Verstappen: bicampeão e dono do recorde de vitórias em uma mesma temporada na F1 (Foto: Red Bull Content Pool)

Portanto, o regulamento em si não foi capaz de frear um domínio, ainda que não tenha sido uma superioridade como a que a Mercedes impôs na Era Híbrida. Outro fator que mostra como as novas regras ainda têm um longo caminho pela frente é a dependência do DRS – a popular asa móvel traseira.

A ideia por trás do efeito solo foi reduzir o arrasto, a turbulência para quem tenta seguir o carro da frente – porque essa era a grande crítica: por conta das asas e apêndices, o ar sujo atrás impedia que um duelo maior, por conta da perda drástica de eficiência aerodinâmica. Neste ano, de fato, a nova concepção ajudou a minimizar, mas não completamente. Então, o DRS seguiu como um elemento importante na hora de superar um adversário.

“Acho que você pode seguir mais de perto, há menos efeito de arrasto também. Nós provavelmente dependemos mais do DRS do que no passado. A parte interessante seria tirar o DRS e ver como as corridas realmente seriam, se você conseguiria ultrapassar muito melhor do que no passado”, afirmou Sebastian Vettel.

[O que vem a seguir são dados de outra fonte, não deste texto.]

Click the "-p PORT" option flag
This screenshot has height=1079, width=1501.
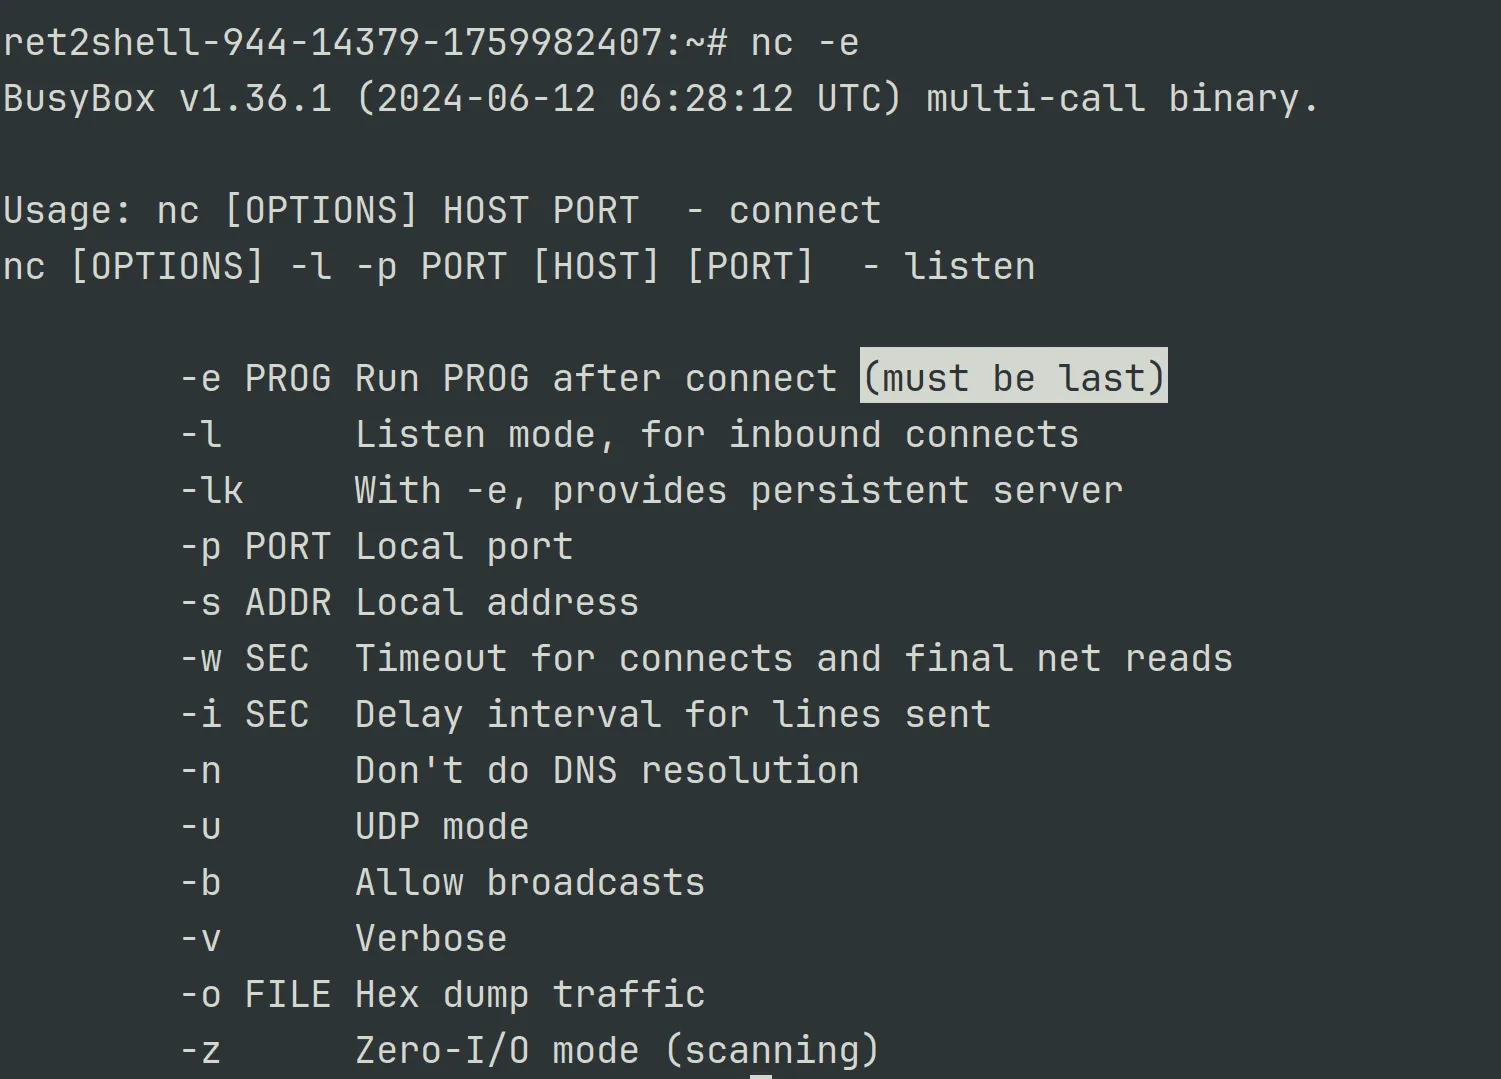tap(255, 546)
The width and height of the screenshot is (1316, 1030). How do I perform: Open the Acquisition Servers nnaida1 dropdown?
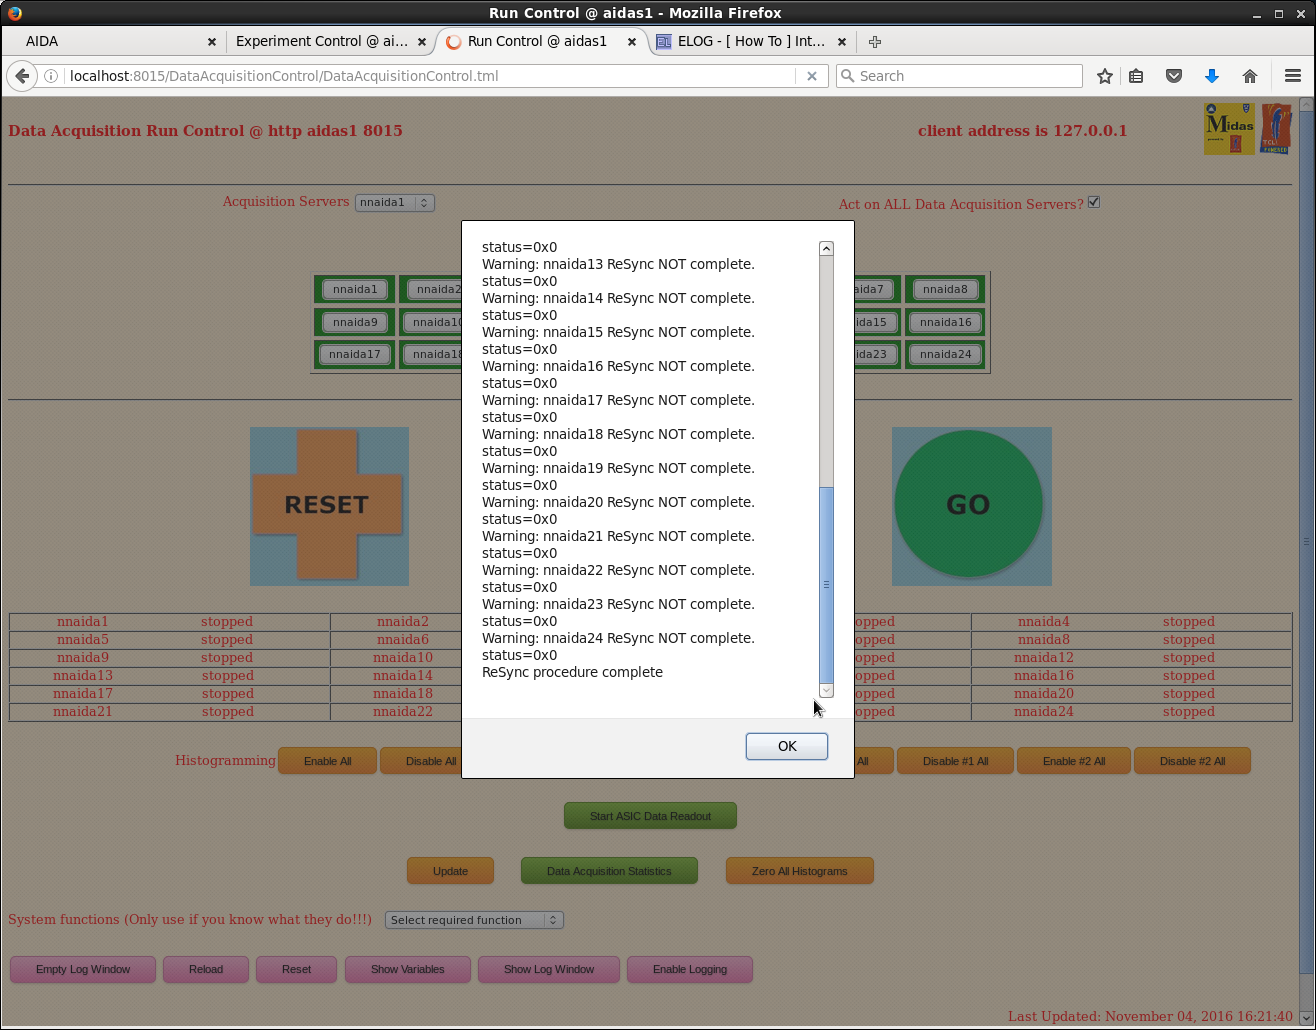coord(394,202)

“Sou um pouco cauteloso com o DRS, porque foi trazido como uma assistência para ajudar nas ultrapassagens, mas agora parece que é a única coisa que nos permite ultrapassar. Então, idealmente, temos um novo regulamento que nos permite acompanhar e competir sem o DRS. O DRS não está na categoria há 70 anos. Foi trazido há 10 anos para ajudar, como um experimento.”

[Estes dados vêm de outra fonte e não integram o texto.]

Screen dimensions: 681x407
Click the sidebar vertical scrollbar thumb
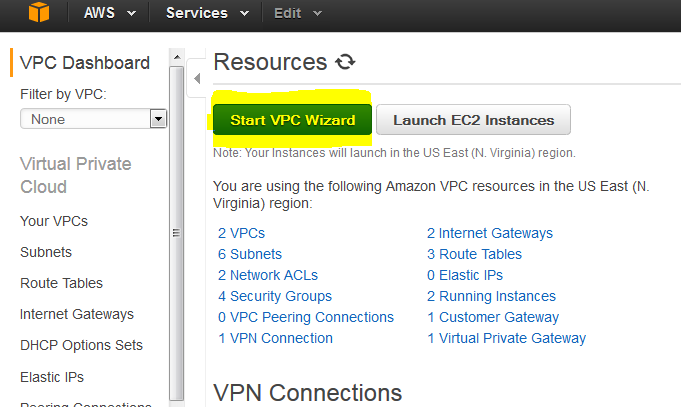point(176,233)
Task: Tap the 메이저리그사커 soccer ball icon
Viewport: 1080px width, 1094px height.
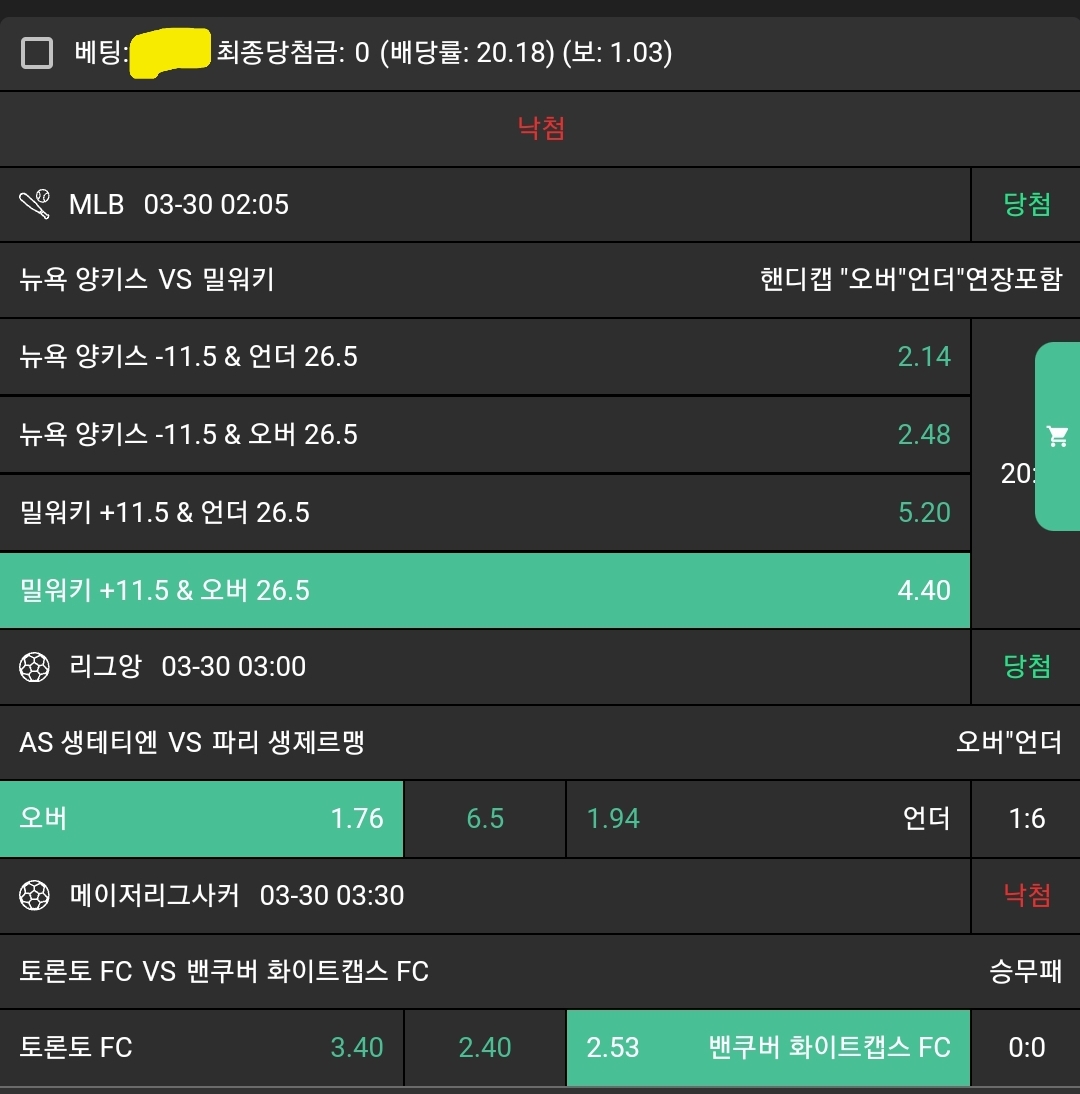Action: 35,895
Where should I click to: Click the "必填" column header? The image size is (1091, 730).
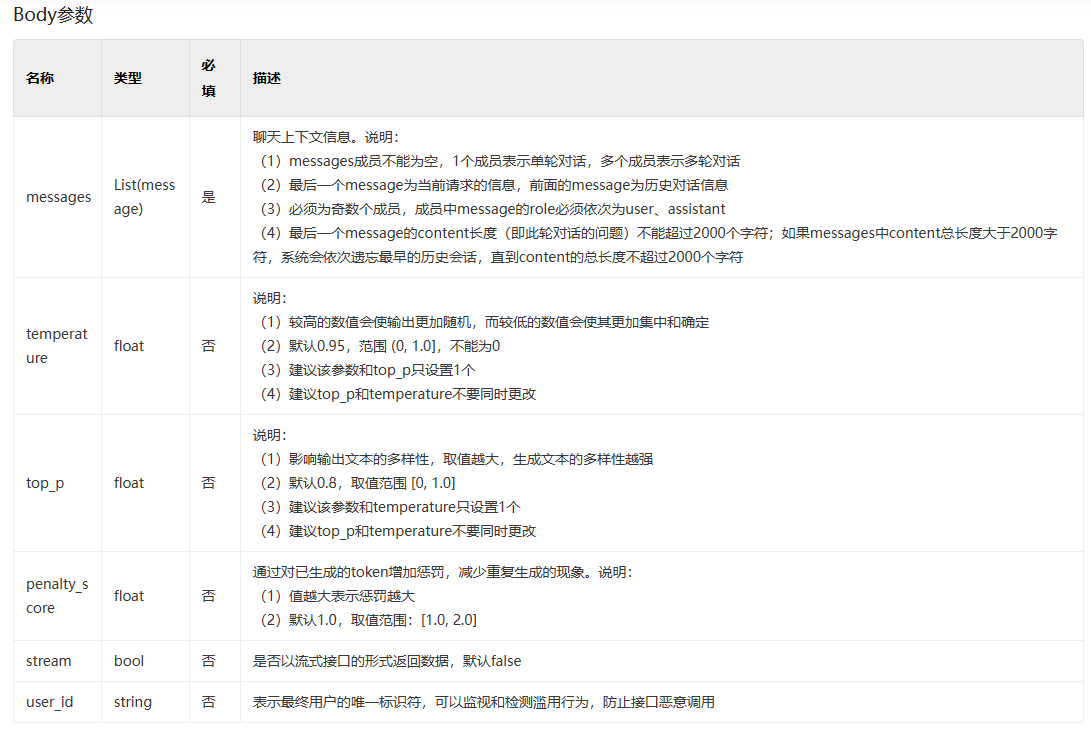[x=208, y=78]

“Ainda estamos no início do projeto. Definitivamente, você pode seguir mais de perto. Ultrapassar ainda é difícil, mas deve ser um esforço, e uma recompensa quando você consegue”, completou o tetracampeão.

Ainda assim, a temporada sofreu. Após o período de ‘aclimatação’, a Red Bull e Verstappen tomaram a frente e jamais estiveram sob ameaça. E apesar dos abandonos na fase inicial do campeonato, a equipe errou o acerto apenas em uma oportunidade: em São Paulo, nada funcionou para os taurinos, que se viram longe de qualquer briga por vitória.

O DRS seguiu ditando o jogo na F1 2022 (Foto: Xavi Bonilla)

No restante das etapas, Max fez parecer tudo muito fácil – em função, especialmente, de seu talento e da excelência dos energéticos. Só que, de modo geral, as provas seguiram muito previsíveis, mesmo com os diferentes pneus e condições adversas. Das 22 etapas do calendário, apenas duas se destacaram como realmente dentro daquilo que se imaginou para esse regulamento.

Na Inglaterra, apesar do susto com o acidente de Guanyu Zhou logo na largada, a corrida foi de tirar o fôlego – variação de estratégias, mais de uma equipe na briga pela vitória e disputas reais por posição. Já em São Paulo, a pista de Interlagos foi palco de uma prova emocionante, com disputas acirradas e equilíbrio de forças. O triunfo da Mercedes diz muito sobre tudo que aconteceu na Zona Sul da capital paulista no início de novembro.

Portanto, há potencial na adoção e no desenvolvimento do efeito solo, mas não será imediato. Como efeito de comparação, durante a Era Híbrida, a F1 até passou por mudanças aerodinâmicas, mas a esquadra chefiada por Toto Wolff sempre esteve na frente. A única derrota aconteceu somente no último ano das regras, depois de oito temporadas de domínio.